Desde hace casi cuatro décadas, Francia ya no es el país socialmente bien organizado y altamente industrializado que fue desde la Segunda Guerra Mundial. Los ideales revolucionarios de «Libertad, Igualdad, Fraternidad» ya no guían ni a los gobiernos ni a los empresarios. Los gobiernos capitalistas y ultraliberales sucesivos han estado típicamente convencidos de que el libre mercado decide siempre de todo y de la mejor manera.
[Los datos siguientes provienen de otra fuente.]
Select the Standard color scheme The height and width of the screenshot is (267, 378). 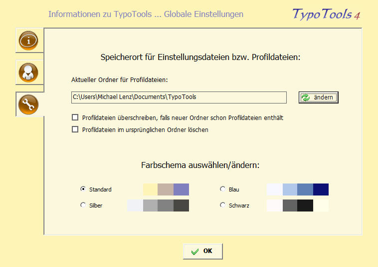pos(83,189)
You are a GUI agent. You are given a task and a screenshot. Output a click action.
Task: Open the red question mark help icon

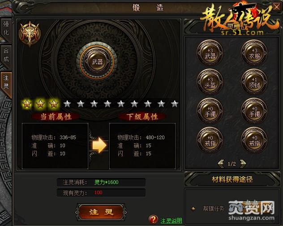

Son gobiernos para quienes el ser humano es ante todo un homo economicus, un sujeto concebido por el análisis económico como un ser que actúa de manera perfectamente racional para maximizar sus pertenencias. Se entiende entonces que estos gobiernos, por una parte, hayan declarado la guerra al Estado protector y regulador, y por otra, hayan animado a los empresarios a deslocalizar las empresas buscando en otros países la mano de obra más barata posible.
La noción de bien común, de solidaridad, no está en el horizonte capitalista, y las actuales declaraciones del sindicato de empresarios no sorprenden a nadie, son una excelente ilustración de lo afirmado. Tal sindicato quiere exigir a los trabajadores pagar el coste de la pandemia aumentando el número de horas laborales semanales, disminuyendo los sueldos y disminuyendo el período de vacaciones. Esta ignominia tiene la ventaja de expresar, con toda la pureza deseada, la ideología que la anima.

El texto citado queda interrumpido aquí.